Two failure modes prompted the original change. The Stated / Inferred / Out of scope audit shape reliably produced 20+ bullets for Standard brainstorms, even when granularity rules were followed. And the Phase 0.2 fast-path routing to "announce-mode" produced a 1-sentence checkpoint for richly pre-loaded brainstorm contexts with 20+ items of scope. Both made the confirmation gate feel like rubber-stamping rather than a real checkpoint.

What changed

Phase 2.5 now has a two-stage shape:

  1. Internal three-bucket draft (Stated / Inferred / Out of scope): the agent's comprehensive thinking surface. Dissolves into requirements doc body sections when Phase 3 writes (Requirements, Key Decisions, Scope Boundaries).
  2. Chat-time scoping synthesis: shaped like what two product collaborators would confirm before writing a PRD. Prose "What we're building" plus three render-conditional sections (Key trade-offs / What's not in scope / Call outs). Each section earns its slot through a section-specific keep test; empty sections are omitted, not padded.

Each bullet passes both an affirmability test (can the user evaluate this without reading code?) and a detail test (1-2 lines max, conversational not documentary). Tier-aware bullet budgets cap total bullets across sections 2-4 (Lightweight 0-1, Standard 2-4, Deep-feature 3-5, Deep-product 4-7) with re-cut on overflow rather than cap-raising.

Phase 1.3 now has an integration check before exit: combine user answers and probe any non-obvious consequences before reaching Phase 2.5, so the dialogue resolves them in flow rather than stacking them as call-outs.

The Q&A interaction rules use plain English throughout: "open-ended" instead of "prose," "unintentionally influence the user's answer" instead of "leak your priors / bias by signaling which dimensions matter."

Headless mode is gone. Brainstorming is interactive by design — the dialogue IS the value. Without it, the skill is just an agent making up requirements with ## Assumptions markers; that's hallucination with a fig leaf, not brainstorming. Removing the mode resolves an internal ## Summary inconsistency at its source and simplifies the spec.

Design decisions

Path A vs Path B gate fires on two signals, not one. Path A (1-3 sentence announce-mode, end turn) fires only when tier is Lightweight AND no questions fired. Standard and Deep tiers always get Path B regardless of question signal: substance earns the checkpoint, not interaction history. The earlier single-signal gate let richly pre-loaded brainstorm contexts hit Path A and produce 1-sentence checkpoints for 20+ items of scope.

Affirmability and detail tests both apply per bullet. The count cap addresses bullet volume; the detail test addresses bullet bloat. Without the detail test, an agent can hit the count cap by compressing horizontally (fewer bullets) without compressing vertically (less per bullet), and the cap becomes meaningless.

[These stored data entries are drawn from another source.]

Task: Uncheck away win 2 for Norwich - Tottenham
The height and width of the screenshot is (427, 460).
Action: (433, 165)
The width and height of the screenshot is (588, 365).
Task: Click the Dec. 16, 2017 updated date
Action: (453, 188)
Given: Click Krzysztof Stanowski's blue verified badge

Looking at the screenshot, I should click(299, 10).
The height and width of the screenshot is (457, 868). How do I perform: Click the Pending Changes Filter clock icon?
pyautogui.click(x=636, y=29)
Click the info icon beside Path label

Pre-flight re-review is a single mental act, not a checklist. Re-read the draft as the user would read it before emitting. Catches "reads like a doc preview" drift the keep tests miss. Heavy multi-step checklists become performative; one act tied to the user's reading frame is the right forcing function.

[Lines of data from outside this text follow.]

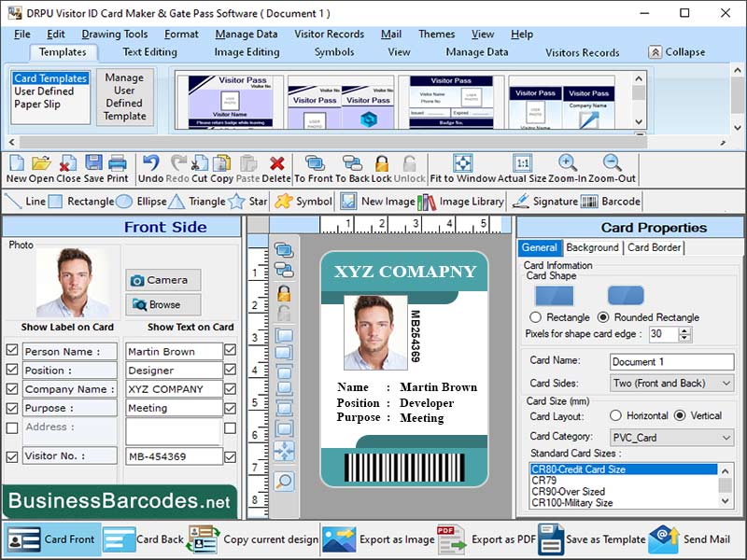Choose the Star shape tool
This screenshot has width=747, height=560.
tap(236, 201)
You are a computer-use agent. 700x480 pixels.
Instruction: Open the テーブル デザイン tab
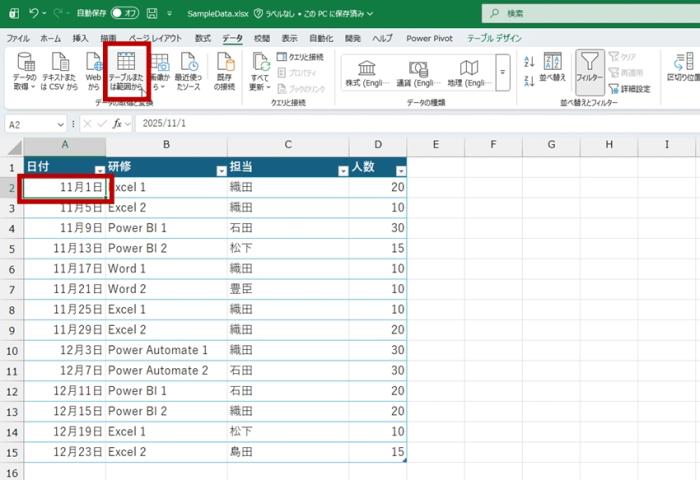(x=494, y=37)
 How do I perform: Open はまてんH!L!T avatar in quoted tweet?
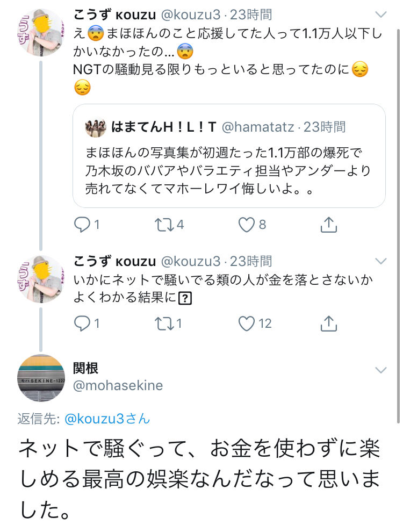(x=95, y=127)
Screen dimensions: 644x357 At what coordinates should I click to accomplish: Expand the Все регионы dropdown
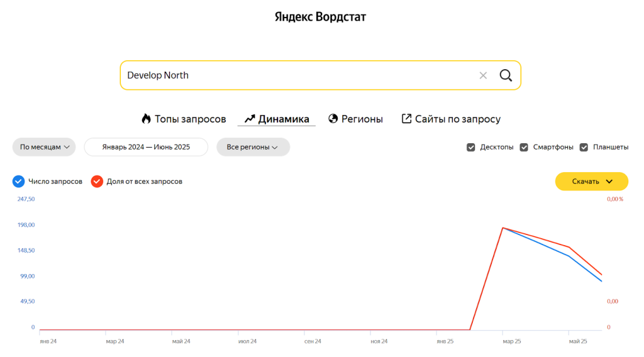(x=253, y=147)
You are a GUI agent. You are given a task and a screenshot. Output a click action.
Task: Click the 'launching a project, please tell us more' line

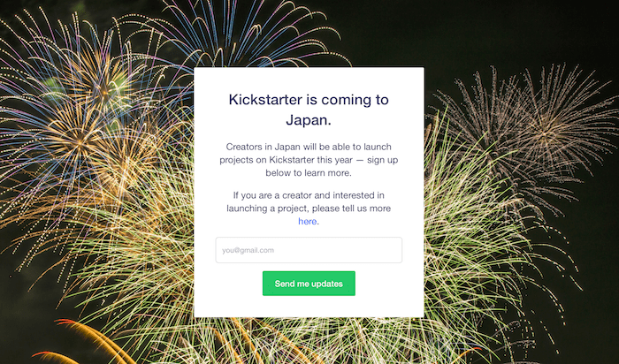pyautogui.click(x=309, y=209)
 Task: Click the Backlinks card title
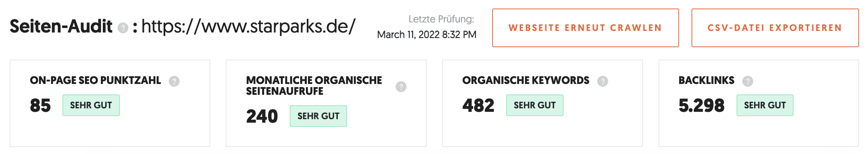tap(706, 80)
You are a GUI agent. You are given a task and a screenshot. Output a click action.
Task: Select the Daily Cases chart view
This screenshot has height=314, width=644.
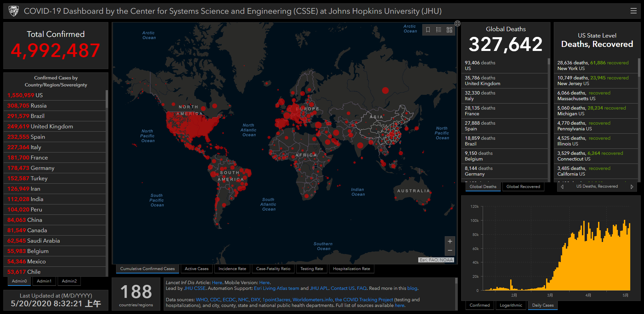click(x=543, y=305)
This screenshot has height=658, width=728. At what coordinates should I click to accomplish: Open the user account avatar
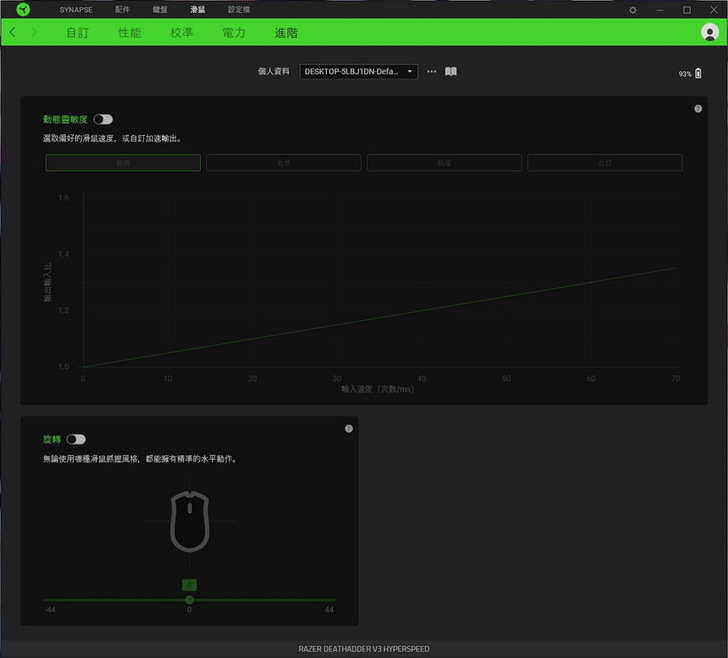pos(710,32)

Confirmation phrasing sets expectation. "Confirm and I'll write the requirements doc next, drawing on our dialogue and this synthesis" tells the user what happens on confirm. The previous "Confirm to proceed" was ambiguous about what "proceed" meant.

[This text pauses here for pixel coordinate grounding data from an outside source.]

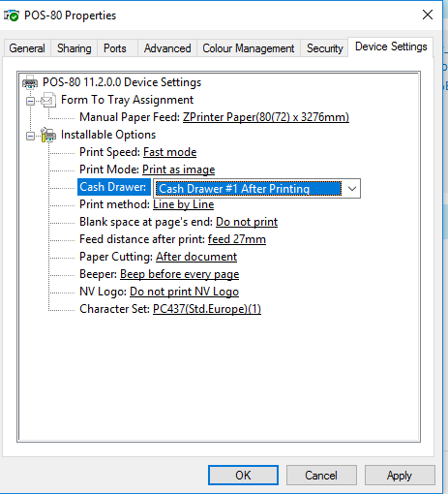
Task: Select the Manual Paper Feed ZPrinter Paper value
Action: point(266,117)
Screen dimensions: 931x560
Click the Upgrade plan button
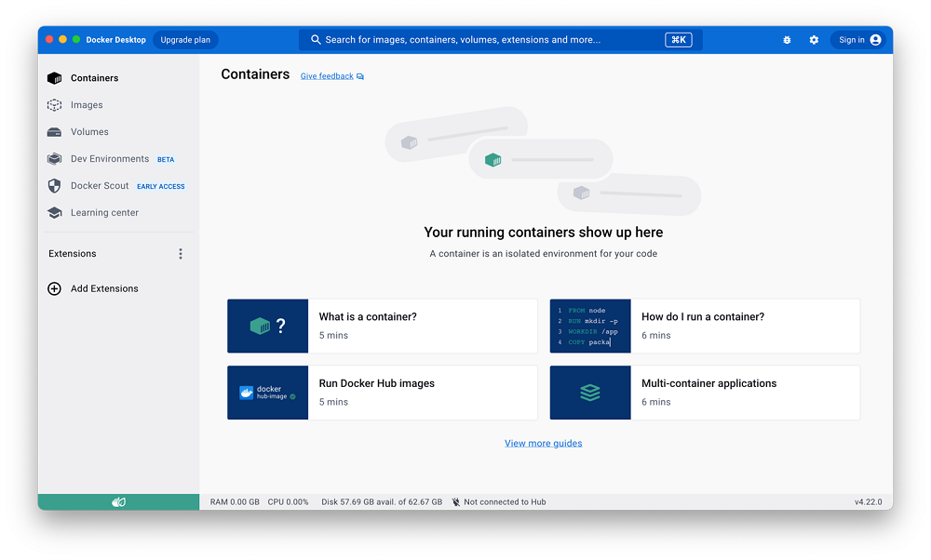[185, 40]
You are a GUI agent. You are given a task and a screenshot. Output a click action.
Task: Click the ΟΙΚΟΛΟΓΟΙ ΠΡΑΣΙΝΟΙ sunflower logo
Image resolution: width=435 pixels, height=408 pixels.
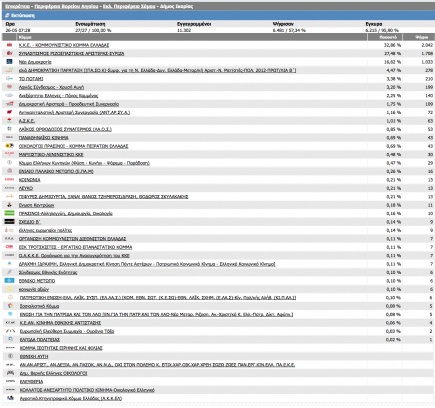[x=9, y=146]
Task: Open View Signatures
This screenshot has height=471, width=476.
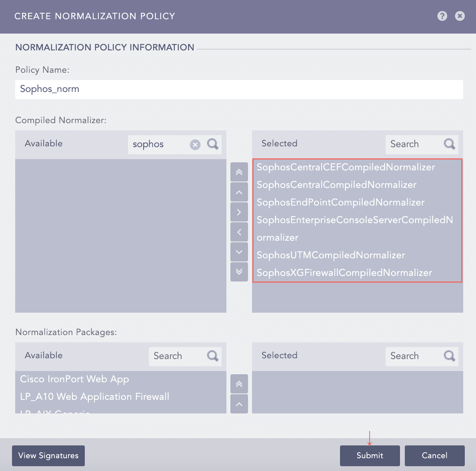Action: tap(48, 456)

Section heading is "What's not in scope," not "What's not in V1." The old heading presumed versioned-software brainstorms. The skill supports non-software topics (naming briefs, decisions) and unversioned work. Agent-facing guidance and worked-example bullets were also generalized so the agent does not default to versioning language.

Phase 1.3 integration check is the upstream side of a defense-in-depth pair. Before exiting dialogue, the agent mentally combines user answers and probes any non-obvious consequences. Combination effects ("if X applies per-channel AND no warning on delete, then rule-delete silently loses pause state") get resolved in dialogue while the user is in flow, instead of stacking up as call-outs at the exit gate. This pairs with the downstream call-outs framing tightening (call-outs are bounded to genuine residuals: post-dialogue consequences, silent agent inferences — explicitly NOT "questions the agent should have asked but didn't").

Headless mode removed. Brainstorming requires dialogue with a synchronous user — the dialogue IS the value. No legitimate use case to defend: LFG should refuse and prompt the user when a feature description is too vague for autonomous execution, not fake a brainstorm; skill-to-skill invocation should write the doc from context directly if it has the context. The previous headless mode produced wrong-shaped output (1-sentence checkpoints on Deep-tier pre-loads) and internal spec inconsistencies (Codex correctly flagged that "skip stage 2 entirely" left no defined step producing the ## Summary). Deleting the mode resolves the inconsistency at its source.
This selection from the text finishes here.